Bibi, Sitter

Whatever your views on Benjamin Netanyahu, the Likud Party, and the upcoming Israeli elections, put them aside for a moment and appreciate this as sheer political art. It is one of the best political ads I have ever seen—funny, warm, surprising and clever. It seems aimed at what I’d think is one of Netanyahu’s prime problems as a political figure, which is his heavy grimness, his air of aggression and constant warning. Here he is playful, jolly, a father figure. In a quick-moving 1:15, the spot takes acutely aimed yet gentle slaps at his opponents; it suggests everyone knows and so it doesn’t have to be explained that Isaac Herzog is weak and confused and Tzipi Livni unreliable and frenetic. The spot has a sort of French feel, with the comic music and the antic husband. Whoever conceived, wrote and directed it knew something most people, at least over here, do not, or at least I didn’t: Netanyahu is a really good actor.
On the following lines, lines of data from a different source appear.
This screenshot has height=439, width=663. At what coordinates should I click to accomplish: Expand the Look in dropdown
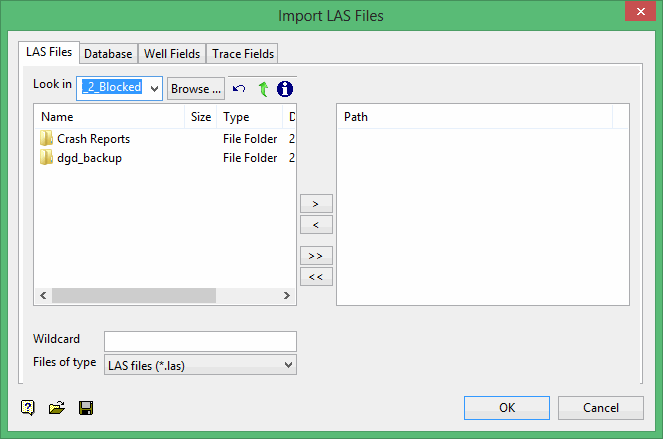pos(154,88)
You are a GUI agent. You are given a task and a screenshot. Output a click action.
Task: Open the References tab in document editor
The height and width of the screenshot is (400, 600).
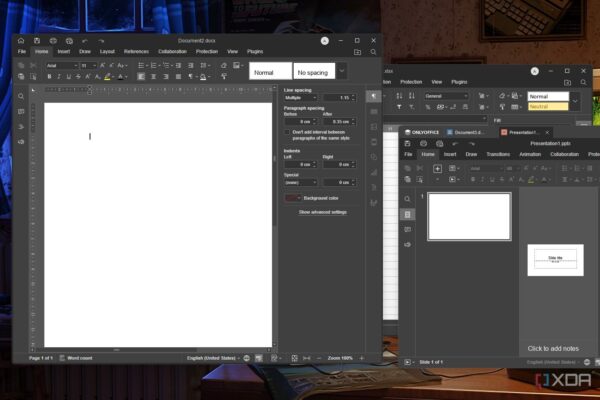(x=136, y=51)
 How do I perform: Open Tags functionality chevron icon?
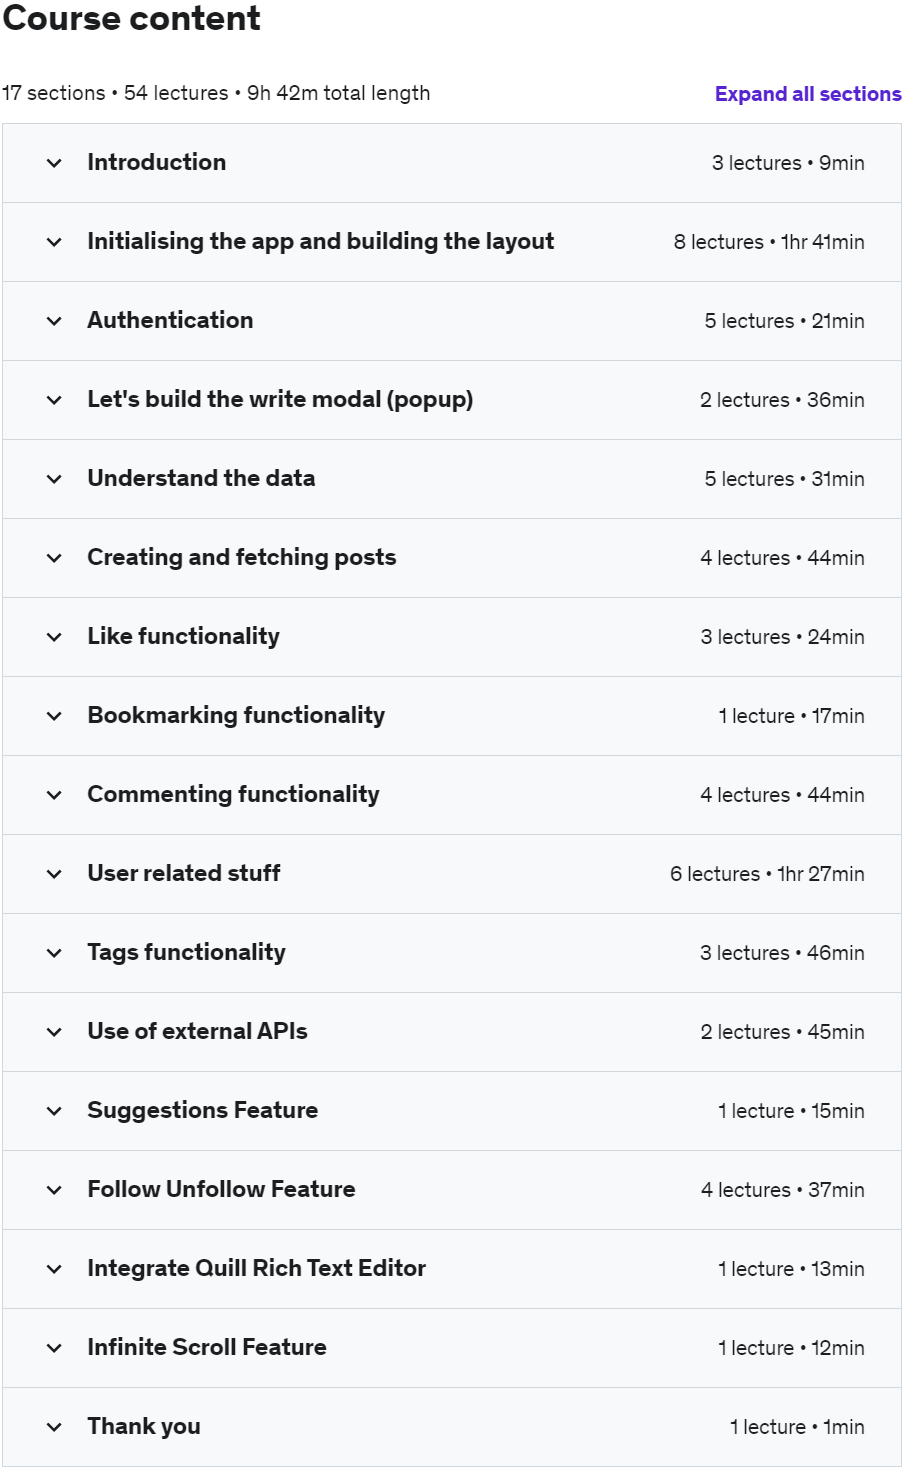click(54, 953)
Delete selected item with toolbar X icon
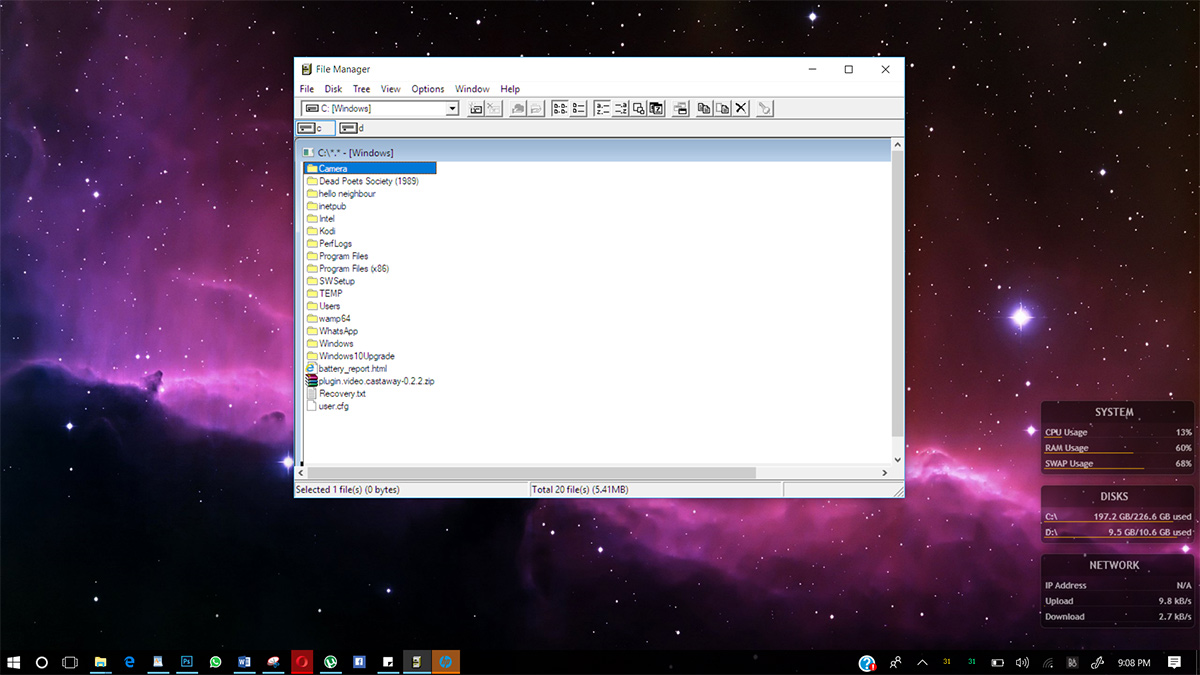Screen dimensions: 1200x675 click(x=741, y=108)
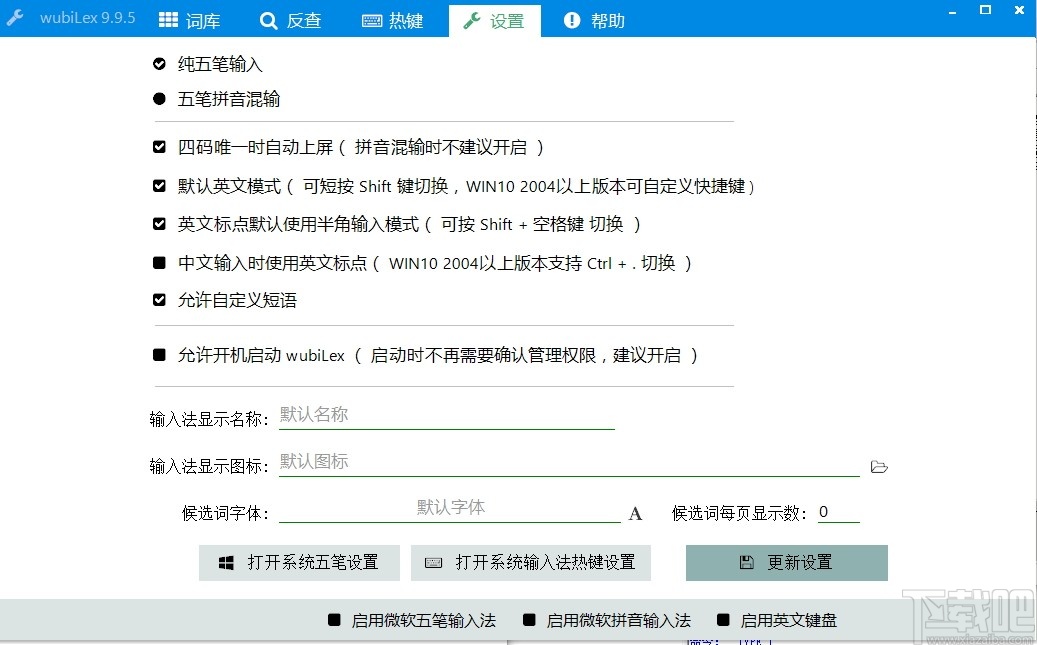This screenshot has height=645, width=1037.
Task: Click the exclamation icon beside 帮助
Action: (x=570, y=19)
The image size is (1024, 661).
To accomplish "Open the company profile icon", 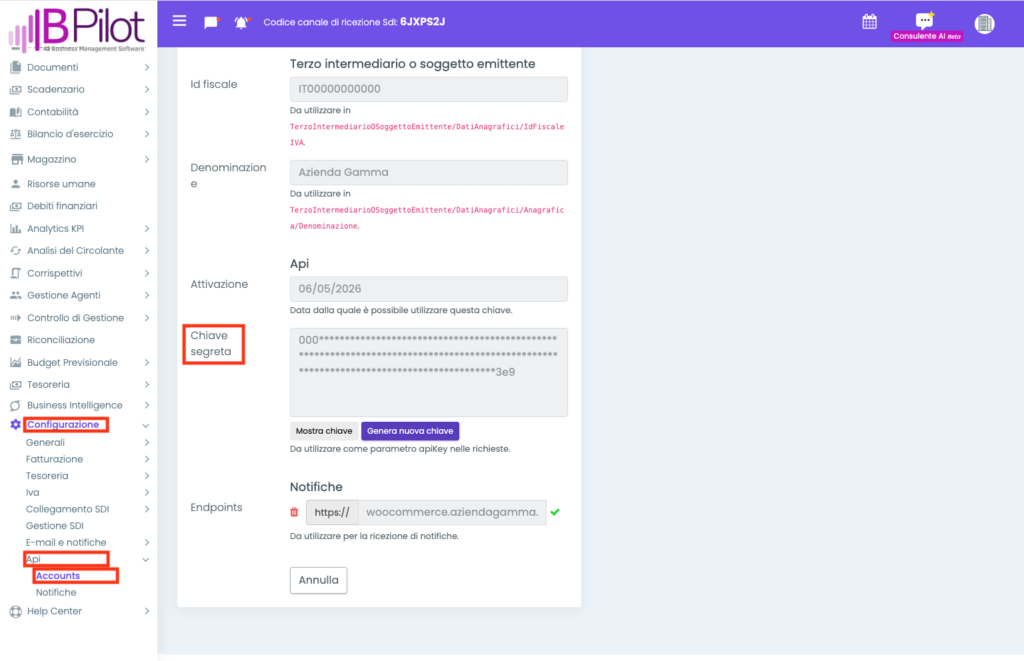I will pyautogui.click(x=984, y=24).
An interesting artistic question, on first viewing, was why they chose not to include children in an ad about babysitting. The answer turns out to be Israeli election law, which does not allow the use of children under 15 in political ads. Netanyahu’s campaign was recently stopped from airing a commercial in which his opponents were portrayed as rowdy schoolchildren. In the babysitter ad, Netanyahu is watching a clip of himself on a screen, and chuckling. The clip apparently comes from the banned ad.